(2014/09/13 0:13), Tom Lane wrote:
> Albe Laurenz <laurenz.albe@wien.gv.at> writes:
>> Tom Lane wrote:
>>> I'm not sure offhand what the new plan tree ought to look like. We could
>>> just generate a ForeignScan node, but that seems like rather a misnomer.
>>> Is it worth inventing a new ForeignUpdate node type? Or maybe it'd still
>>> be ForeignScan but with a flag field saying "hey this is really an update
>>> (or a delete)". The main benefit I can think of right now is that the
>>> EXPLAIN output would be less strange-looking --- but EXPLAIN is hardly
>>> the only thing that ever looks at plan trees, so having an outright
>>> misleading plan structure is likely to burn us down the line.
> I was envisioning that the EXPLAIN output would look like
>
> Foreign Scan on tab1
> Remote SQL: SELECT ...
>
> for the normal case, versus
>
> Foreign Update on tab1
> Remote SQL: UPDATE ...
>
> for the pushed-down-update case (and similarly for DELETE). For a
> non-optimized update it'd still be a ForeignScan underneath a ModifyTable.

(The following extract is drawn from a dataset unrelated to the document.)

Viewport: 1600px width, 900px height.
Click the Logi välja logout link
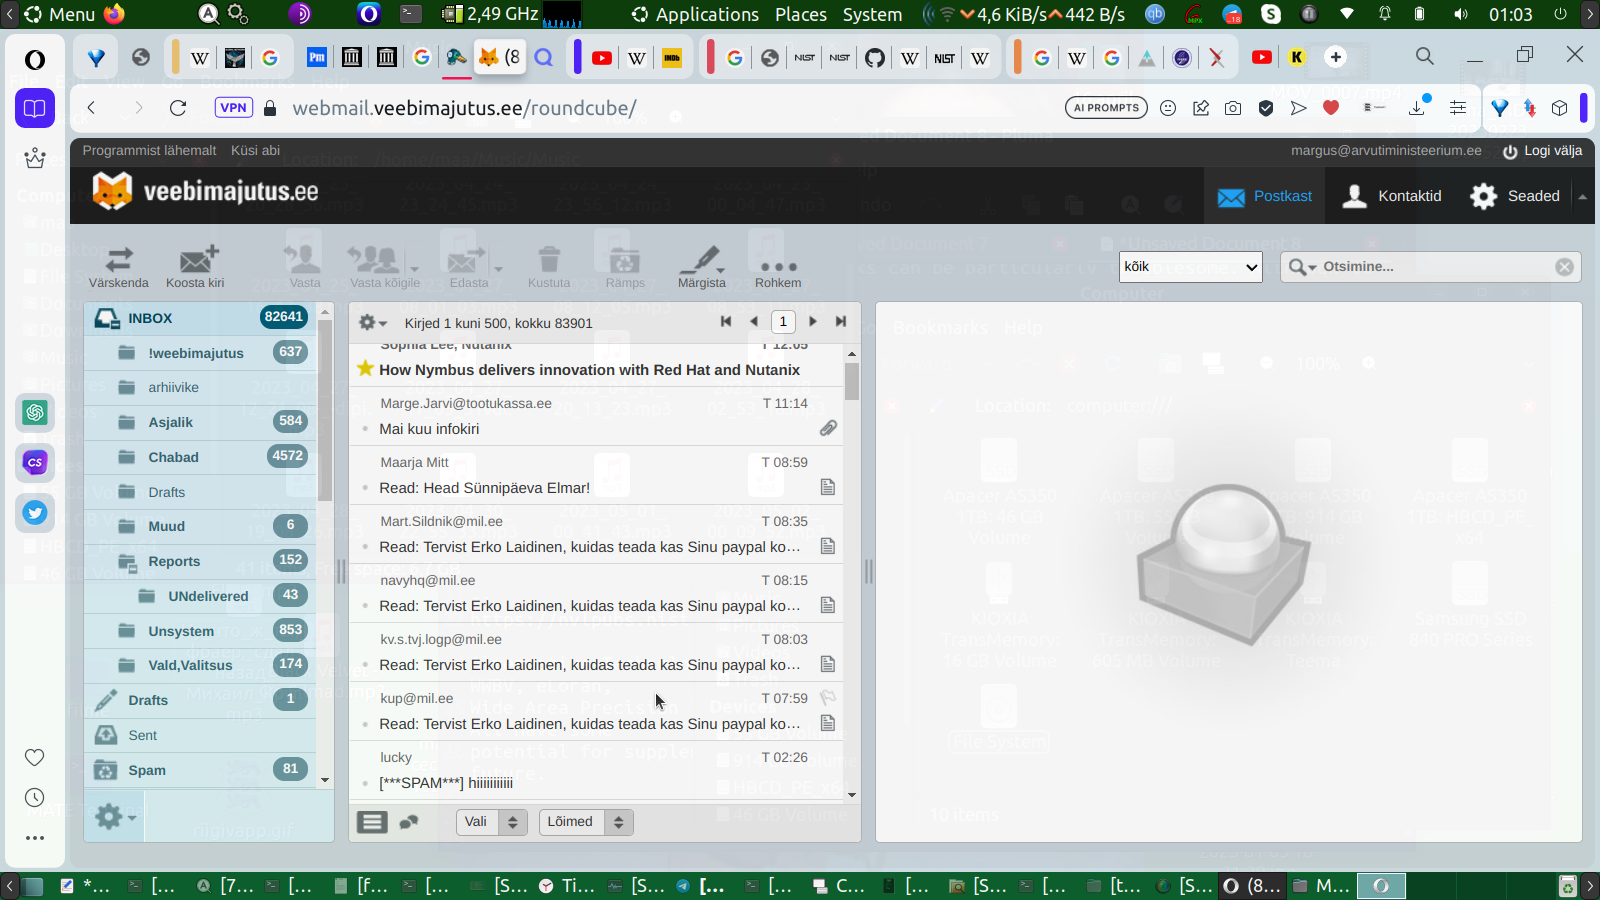(1543, 151)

> As for the internal representation, I was thinking of adding a CmdType
> field to struct ForeignScan, with currently only CMD_SELECT, CMD_UPDATE,
> CMD_DELETE as allowed values, though possibly in future we'd think of a
> reason to allow CMD_INSERT there.
+1
> The only thing that's bothering me about this concept is that I'm not
> seeing how to scale it up to handling a pushed-down update on a join,
> ie, "UPDATE foo ... FROM bar ..." where both foo and bar are remote.
> Maybe it's silly to worry about that until join push-down is done;
> but in that case I'd vote for postponing this whole patch until we
> have join push-down.
OK
Thanks,
PS: I'll help Hanada-san do the work if there is anything I can do.